• Task prompt: Convert every line of the entries below into a Markdown table with two columns, "Row" for the row number and "Line" for the line itself. Leave out blank lines.

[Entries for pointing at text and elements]
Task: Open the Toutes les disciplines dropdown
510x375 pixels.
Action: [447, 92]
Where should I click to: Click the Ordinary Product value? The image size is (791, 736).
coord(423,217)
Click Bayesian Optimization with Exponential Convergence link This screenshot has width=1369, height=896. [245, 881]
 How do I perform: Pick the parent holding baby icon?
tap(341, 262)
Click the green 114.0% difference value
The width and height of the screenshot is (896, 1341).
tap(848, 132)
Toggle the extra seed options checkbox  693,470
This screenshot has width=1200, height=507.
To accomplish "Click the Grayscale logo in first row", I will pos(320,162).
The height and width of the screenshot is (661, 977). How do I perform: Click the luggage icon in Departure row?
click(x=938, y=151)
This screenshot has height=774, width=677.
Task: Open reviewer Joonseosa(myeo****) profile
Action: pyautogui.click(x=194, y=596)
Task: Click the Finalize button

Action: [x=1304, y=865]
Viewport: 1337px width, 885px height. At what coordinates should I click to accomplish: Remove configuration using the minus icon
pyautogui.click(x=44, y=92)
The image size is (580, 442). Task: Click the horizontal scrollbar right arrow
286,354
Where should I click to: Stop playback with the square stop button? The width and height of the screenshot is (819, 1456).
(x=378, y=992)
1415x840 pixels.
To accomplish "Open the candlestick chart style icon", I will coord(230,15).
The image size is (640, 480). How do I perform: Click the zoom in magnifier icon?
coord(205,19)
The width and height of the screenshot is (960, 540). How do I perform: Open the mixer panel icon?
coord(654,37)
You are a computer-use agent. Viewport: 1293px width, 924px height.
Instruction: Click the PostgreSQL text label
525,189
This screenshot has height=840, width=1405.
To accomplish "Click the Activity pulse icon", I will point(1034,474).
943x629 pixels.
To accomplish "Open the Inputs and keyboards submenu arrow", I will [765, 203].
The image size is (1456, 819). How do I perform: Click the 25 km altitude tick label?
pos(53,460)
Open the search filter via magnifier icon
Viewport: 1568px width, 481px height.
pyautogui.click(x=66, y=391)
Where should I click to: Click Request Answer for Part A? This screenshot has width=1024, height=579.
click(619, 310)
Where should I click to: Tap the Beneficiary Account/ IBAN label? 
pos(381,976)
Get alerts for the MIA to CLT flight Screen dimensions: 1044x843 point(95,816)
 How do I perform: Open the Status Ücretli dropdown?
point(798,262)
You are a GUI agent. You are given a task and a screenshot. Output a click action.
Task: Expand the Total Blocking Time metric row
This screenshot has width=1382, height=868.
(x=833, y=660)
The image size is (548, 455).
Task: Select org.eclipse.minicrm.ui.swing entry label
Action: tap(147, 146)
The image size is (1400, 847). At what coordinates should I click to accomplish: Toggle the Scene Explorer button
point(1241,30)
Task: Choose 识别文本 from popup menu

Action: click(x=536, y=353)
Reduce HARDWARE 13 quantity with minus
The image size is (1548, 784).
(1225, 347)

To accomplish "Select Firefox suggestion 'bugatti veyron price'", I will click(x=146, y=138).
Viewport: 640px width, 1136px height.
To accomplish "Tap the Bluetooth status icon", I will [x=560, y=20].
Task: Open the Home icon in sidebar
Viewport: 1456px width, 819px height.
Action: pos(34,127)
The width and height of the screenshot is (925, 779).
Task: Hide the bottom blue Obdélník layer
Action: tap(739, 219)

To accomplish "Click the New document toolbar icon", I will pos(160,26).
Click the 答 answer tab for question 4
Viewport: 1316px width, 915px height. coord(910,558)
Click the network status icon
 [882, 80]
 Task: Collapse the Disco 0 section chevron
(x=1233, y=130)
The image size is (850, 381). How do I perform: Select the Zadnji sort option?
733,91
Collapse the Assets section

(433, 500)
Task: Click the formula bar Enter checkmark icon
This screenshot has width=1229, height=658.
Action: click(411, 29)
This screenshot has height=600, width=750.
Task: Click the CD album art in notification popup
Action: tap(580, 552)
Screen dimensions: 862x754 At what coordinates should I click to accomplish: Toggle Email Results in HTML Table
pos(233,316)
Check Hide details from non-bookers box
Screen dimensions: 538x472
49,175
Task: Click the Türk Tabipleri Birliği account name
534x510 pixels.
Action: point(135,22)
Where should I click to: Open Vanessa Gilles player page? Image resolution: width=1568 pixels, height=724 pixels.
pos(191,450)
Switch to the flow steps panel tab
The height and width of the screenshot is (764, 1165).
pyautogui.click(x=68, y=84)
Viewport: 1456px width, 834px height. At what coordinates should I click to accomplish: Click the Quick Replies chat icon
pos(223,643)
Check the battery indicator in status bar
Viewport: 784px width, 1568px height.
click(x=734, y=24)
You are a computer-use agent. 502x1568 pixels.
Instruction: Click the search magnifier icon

• Task output:
| Row | Line |
|---|---|
| 1 | Task: Open the Toutes les disciplines dropdown |
| 2 | 510x375 pixels. |
| 3 | Action: [447, 92] |
| 4 | Where should I click to: Click the Ordinary Product value? The image size is (791, 736). |
| 5 | coord(423,217) |
| 6 | Click Bayesian Optimization with Exponential Convergence link This screenshot has width=1369, height=896. [245, 881] |
| 7 |  How do I perform: Pick the parent holding baby icon? |
| 8 | tap(341, 262) |
| 9 | Click the green 114.0% difference value |
| 10 | The width and height of the screenshot is (896, 1341). |
| 11 | tap(848, 132) |
| 12 | Toggle the extra seed options checkbox  693,470 |
| 13 | This screenshot has width=1200, height=507. |
| 14 | To accomplish "Click the Grayscale logo in first row", I will pos(320,162). |
| 15 | The height and width of the screenshot is (661, 977). How do I perform: Click the luggage icon in Departure row? |
| 16 | click(x=938, y=151) |
| 17 | This screenshot has height=774, width=677. |
| 18 | Task: Open reviewer Joonseosa(myeo****) profile |
| 19 | Action: pyautogui.click(x=194, y=596) |
| 20 | Task: Click the Finalize button |
| 21 | Action: [x=1304, y=865] |
| 22 | Viewport: 1337px width, 885px height. At what coordinates should I click to accomplish: Remove configuration using the minus icon |
| 23 | pyautogui.click(x=44, y=92) |
| 24 | The image size is (580, 442). Task: Click the horizontal scrollbar right arrow |
| 25 | 286,354 |
| 26 | Where should I click to: Stop playback with the square stop button? The width and height of the screenshot is (819, 1456). |
| 27 | (x=378, y=992) |
| 28 | 1415x840 pixels. |
| 29 | To accomplish "Open the candlestick chart style icon", I will coord(230,15). |
| 30 | The image size is (640, 480). How do I perform: Click the zoom in magnifier icon? |
| 31 | coord(205,19) |
| 32 | The width and height of the screenshot is (960, 540). How do I perform: Open the mixer panel icon? |
| 33 | coord(654,37) |
| 34 | You are a computer-use agent. Viewport: 1293px width, 924px height. |
| 35 | Instruction: Click the PostgreSQL text label |
| 36 | 525,189 |
| 37 | This screenshot has height=840, width=1405. |
| 38 | To accomplish "Click the Activity pulse icon", I will point(1034,474). |
| 39 | 943x629 pixels. |
| 40 | To accomplish "Open the Inputs and keyboards submenu arrow", I will [765, 203]. |
| 41 | The image size is (1456, 819). How do I perform: Click the 25 km altitude tick label? |
| 42 | pos(53,460) |
| 43 | Open the search filter via magnifier icon |
| 44 | Viewport: 1568px width, 481px height. |
| 45 | pyautogui.click(x=66, y=391) |
| 46 | Where should I click to: Click Request Answer for Part A? This screenshot has width=1024, height=579. |
| 47 | click(619, 310) |
| 48 | Where should I click to: Tap the Beneficiary Account/ IBAN label?  |
| 49 | pos(381,976) |
| 50 | Get alerts for the MIA to CLT flight Screen dimensions: 1044x843 point(95,816) |
| 51 |  How do I perform: Open the Status Ücretli dropdown? |
| 52 | point(798,262) |
| 53 | You are a GUI agent. You are given a task and a screenshot. Output a click action. |
| 54 | Task: Expand the Total Blocking Time metric row |
| 55 | This screenshot has width=1382, height=868. |
| 56 | (x=833, y=660) |
| 57 | The image size is (548, 455). |
| 58 | Task: Select org.eclipse.minicrm.ui.swing entry label |
| 59 | Action: tap(147, 146) |
| 60 | The image size is (1400, 847). At what coordinates should I click to accomplish: Toggle the Scene Explorer button |
| 61 | point(1241,30) |
| 62 | Task: Choose 识别文本 from popup menu |
| 63 | Action: click(x=536, y=353) |
| 64 | Reduce HARDWARE 13 quantity with minus |
| 65 | The image size is (1548, 784). |
| 66 | (1225, 347) |
| 67 | To accomplish "Select Firefox suggestion 'bugatti veyron price'", I will click(x=146, y=138). |
| 68 | Viewport: 640px width, 1136px height. |
| 69 | To accomplish "Tap the Bluetooth status icon", I will [x=560, y=20]. |
| 70 | Task: Open the Home icon in sidebar |
| 71 | Viewport: 1456px width, 819px height. |
| 72 | Action: pos(34,127) |
| 73 | The width and height of the screenshot is (925, 779). |
| 74 | Task: Hide the bottom blue Obdélník layer |
| 75 | Action: tap(739, 219) |
| 76 | To accomplish "Click the New document toolbar icon", I will pos(160,26). |
| 77 | Click the 答 answer tab for question 4 |
| 78 | Viewport: 1316px width, 915px height. coord(910,558) |
| 79 | Click the network status icon |
| 80 |  [882, 80] |
| 81 |  Task: Collapse the Disco 0 section chevron |
| 82 | (x=1233, y=130) |
| 83 | The image size is (850, 381). How do I perform: Select the Zadnji sort option? |
| 84 | 733,91 |
| 85 | Collapse the Assets section |
| 86 | (433, 500) |
| 87 | Task: Click the formula bar Enter checkmark icon |
| 88 | This screenshot has width=1229, height=658. |
| 89 | Action: click(411, 29) |
| 90 | This screenshot has height=600, width=750. |
| 91 | Task: Click the CD album art in notification popup |
| 92 | Action: tap(580, 552) |
| 93 | Screen dimensions: 862x754 At what coordinates should I click to accomplish: Toggle Email Results in HTML Table |
| 94 | pos(233,316) |
| 95 | Check Hide details from non-bookers box |
| 96 | Screen dimensions: 538x472 |
| 97 | 49,175 |
| 98 | Task: Click the Türk Tabipleri Birliği account name |
| 99 | 534x510 pixels. |
| 100 | Action: point(135,22) |
| 101 | Where should I click to: Open Vanessa Gilles player page? Image resolution: width=1568 pixels, height=724 pixels. |
| 102 | pos(191,450) |
| 103 | Switch to the flow steps panel tab |
| 104 | The height and width of the screenshot is (764, 1165). |
| 105 | pyautogui.click(x=68, y=84) |
| 106 | Viewport: 1456px width, 834px height. At what coordinates should I click to accomplish: Click the Quick Replies chat icon |
| 107 | pos(223,643) |
| 108 | Check the battery indicator in status bar |
| 109 | Viewport: 784px width, 1568px height. |
| 110 | click(x=734, y=24) |
| 111 | You are a computer-use agent. 502x1568 pixels. |
| 112 | Instruction: Click the search magnifier icon |